Grocery prices will rise an average of 11 percent this year, the largest year-on-year increase since 1974, when prices soared by a torrid 14.9 percent, said the USDA. The monthly Food Price Outlook said grocery inflation would ebb to a near-normal 2.5 percent in 2023.
USDA economists said prices for beef, seafood and fresh fruit were down, while they were up for fats and oils, cereals and bakery goods, eggs and vegetables, fresh or processed. A month ago, the USDA said grocery prices would rise 10.5 percent compared to 2021, and the all-food index, which combines groceries and food-away-from-home, would rise 9 percent. Both rose 0.5 percentage points this month.

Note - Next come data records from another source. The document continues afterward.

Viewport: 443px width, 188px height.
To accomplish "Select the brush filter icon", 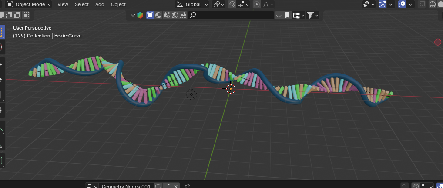I will [183, 15].
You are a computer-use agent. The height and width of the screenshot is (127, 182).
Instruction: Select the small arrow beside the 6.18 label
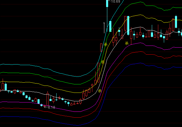pyautogui.click(x=45, y=107)
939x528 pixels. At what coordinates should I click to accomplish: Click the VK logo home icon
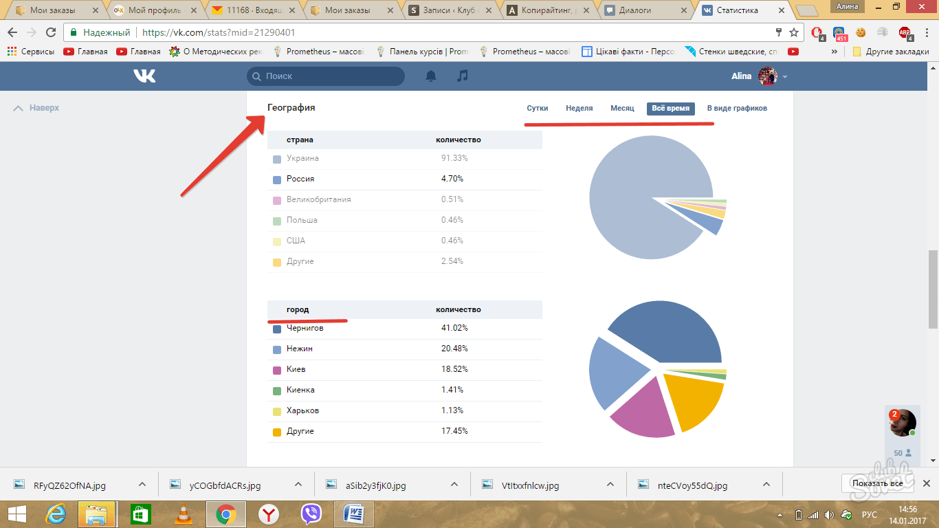(144, 76)
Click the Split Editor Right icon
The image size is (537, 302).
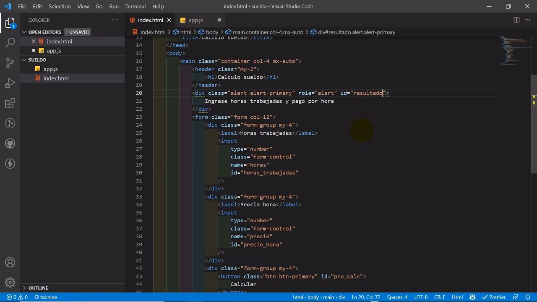pos(516,20)
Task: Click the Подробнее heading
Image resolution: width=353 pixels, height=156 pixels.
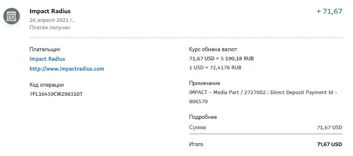Action: pyautogui.click(x=203, y=117)
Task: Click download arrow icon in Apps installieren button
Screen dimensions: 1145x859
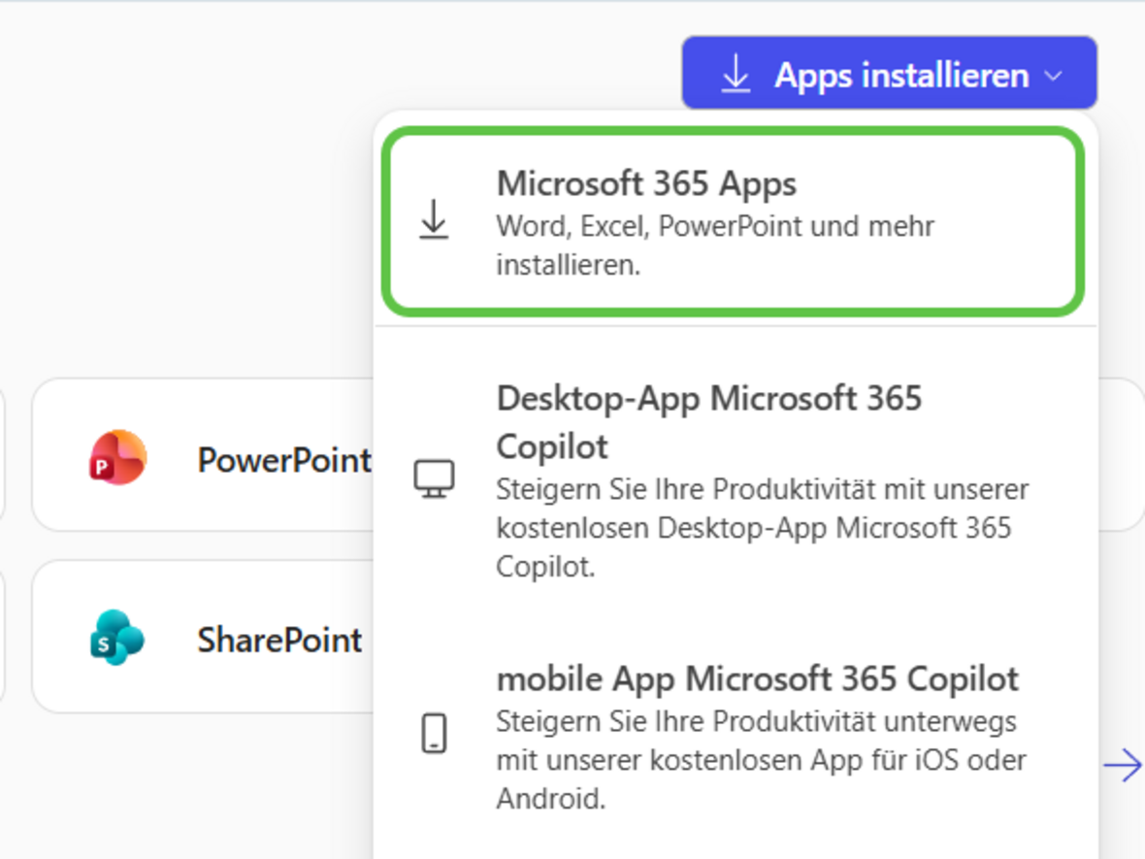Action: point(736,74)
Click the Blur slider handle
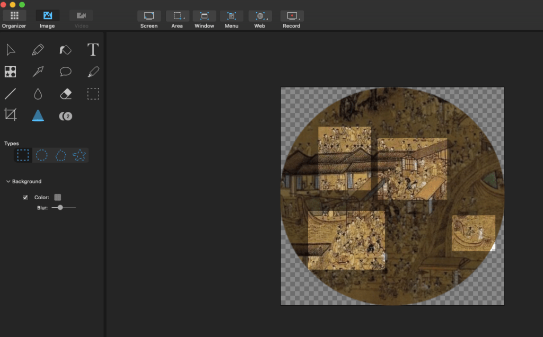Viewport: 543px width, 337px height. click(x=60, y=208)
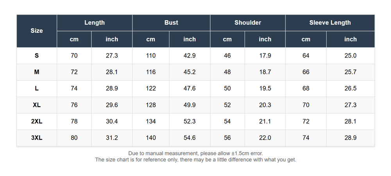Click the 42.9 bust inch value
Image resolution: width=391 pixels, height=176 pixels.
[190, 55]
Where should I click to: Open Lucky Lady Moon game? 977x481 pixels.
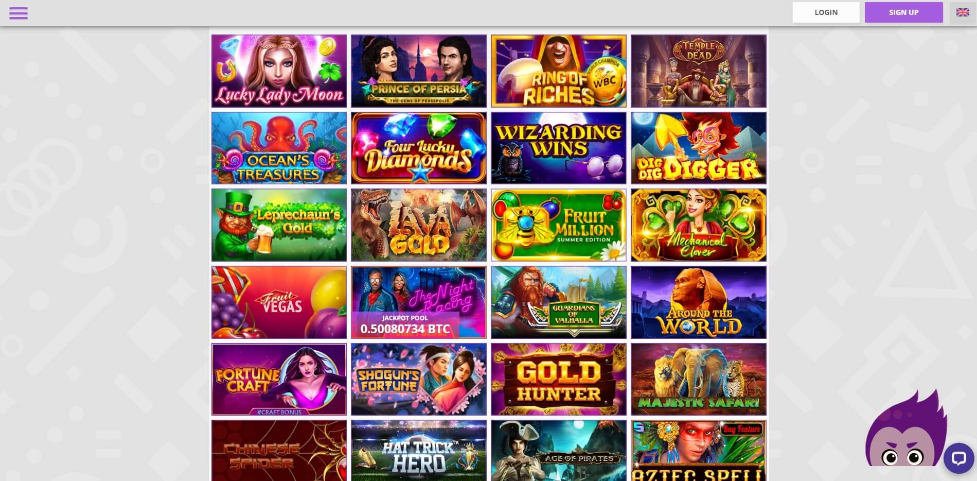pyautogui.click(x=279, y=71)
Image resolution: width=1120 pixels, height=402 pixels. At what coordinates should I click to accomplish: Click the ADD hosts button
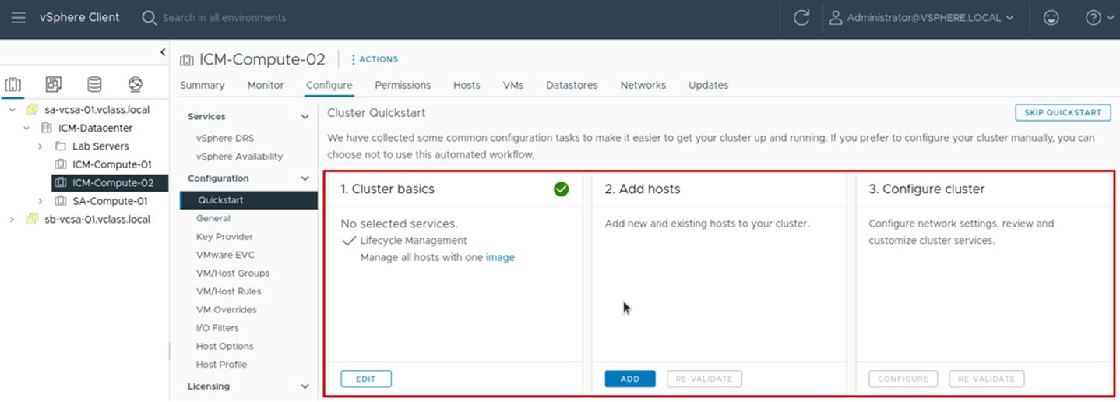[629, 379]
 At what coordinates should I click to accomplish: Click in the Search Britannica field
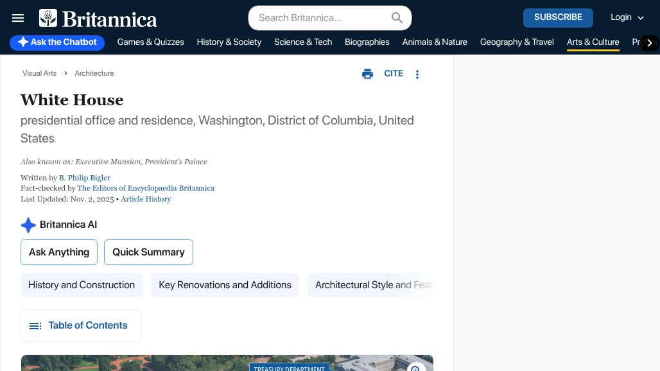(321, 18)
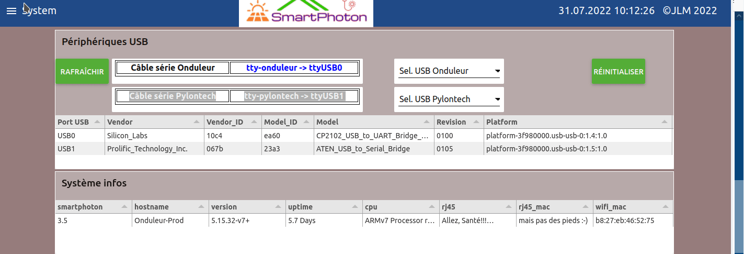
Task: Click the Câble série Pylontech label
Action: 173,96
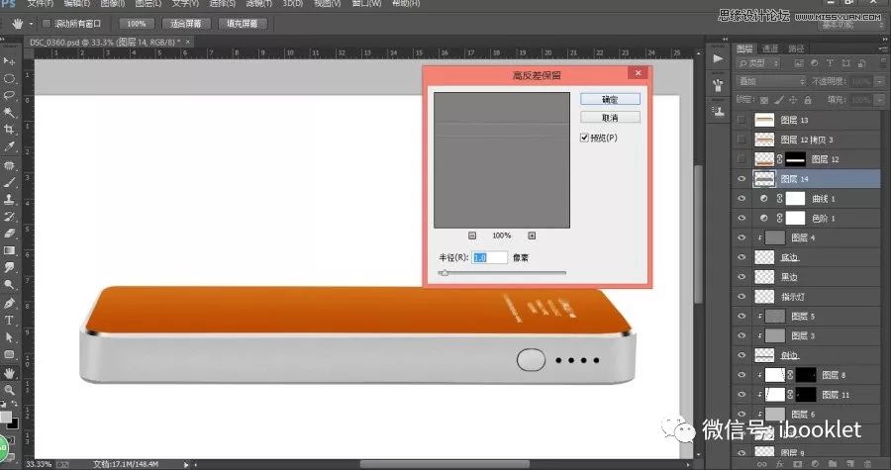Select the Eyedropper tool
891x470 pixels.
[x=9, y=146]
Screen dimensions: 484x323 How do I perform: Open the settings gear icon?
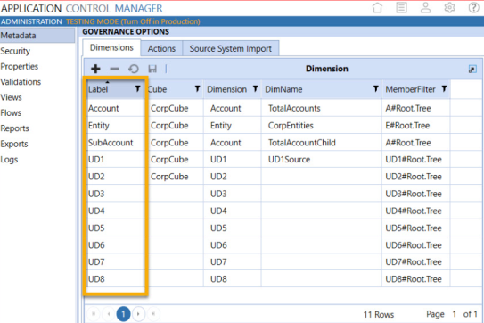449,7
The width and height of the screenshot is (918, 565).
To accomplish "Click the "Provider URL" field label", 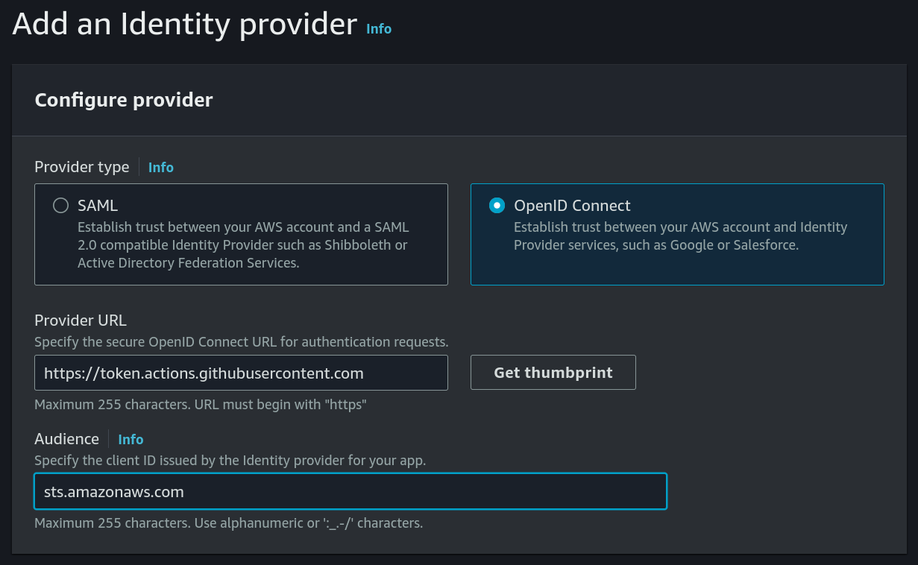I will tap(81, 321).
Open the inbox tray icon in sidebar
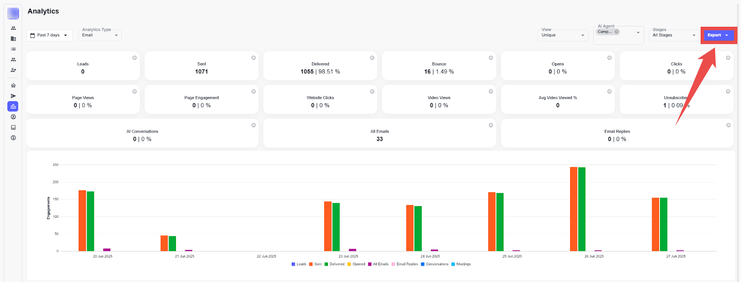This screenshot has width=741, height=282. pos(13,128)
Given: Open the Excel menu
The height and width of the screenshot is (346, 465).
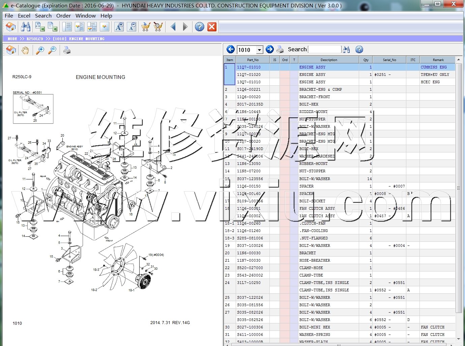Looking at the screenshot, I should (x=24, y=16).
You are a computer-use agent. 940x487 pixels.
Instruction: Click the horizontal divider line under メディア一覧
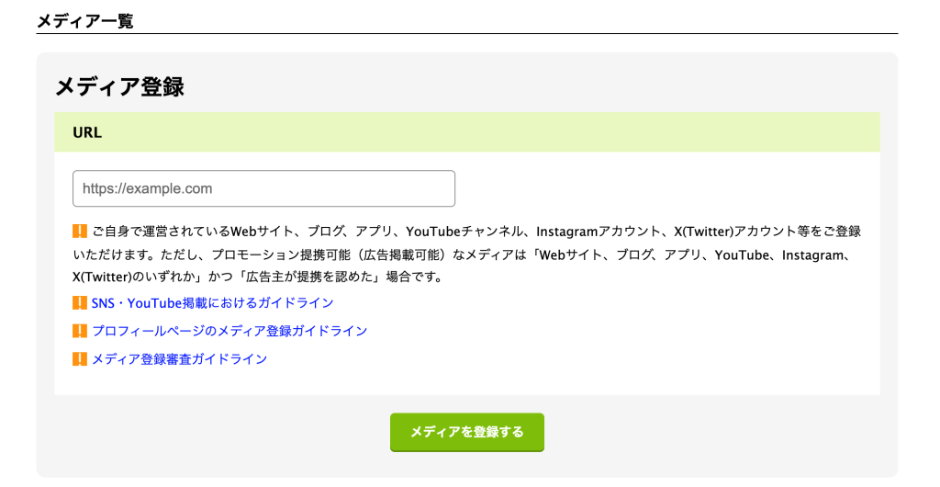466,34
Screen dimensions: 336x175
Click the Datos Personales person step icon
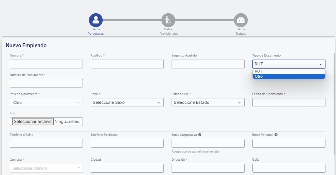click(x=96, y=20)
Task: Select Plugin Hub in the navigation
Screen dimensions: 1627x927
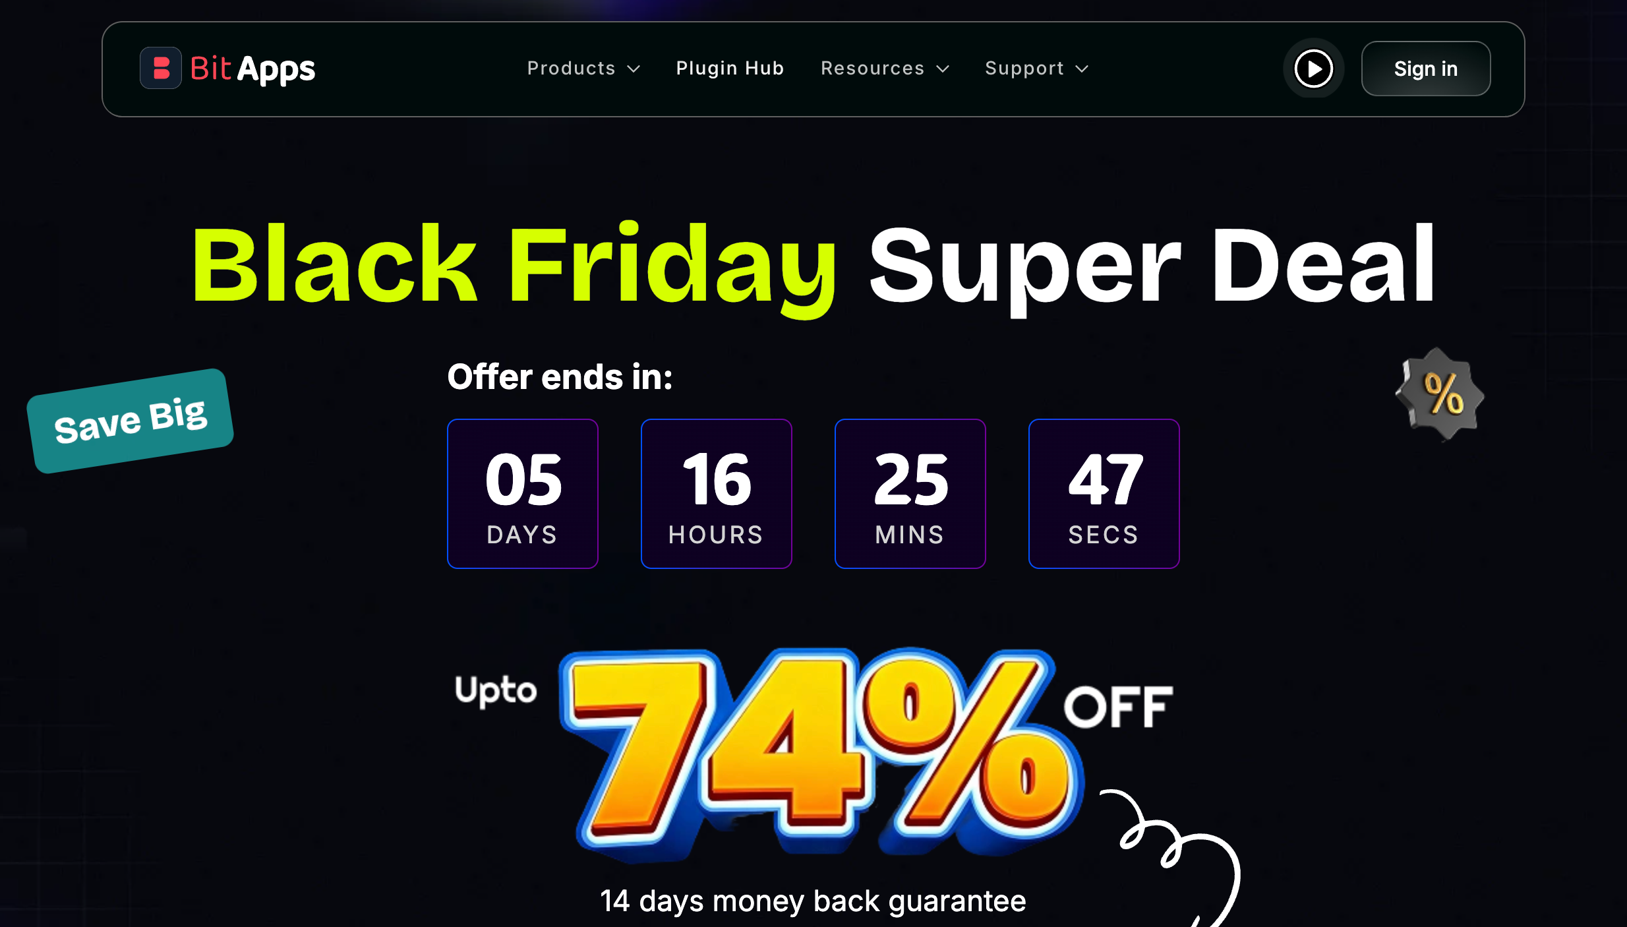Action: [730, 68]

“The large increases in all-food and and food-at-home prices in August followed similarly large changes in January through July,” said the Economics Research Service report. “These price increases were driven by increases for many products.”
Petroleum prices were falling and the Federal Reserve Board’s increases in interest rates “place downward pressure on prices,” said the report.
Egg prices were forecast to rise 26.5 percent this year, influenced by the ongoing outbreak of highly pathogenic avian influenza, with fats and oils rising 18.5 percent, and cereals and bakery products 13.5 percent. Ordinarily, egg prices increase an average 3.2 percent, fats and oils an average 2.3 percent, and cereals and bakery products an average 2.1 percent annually.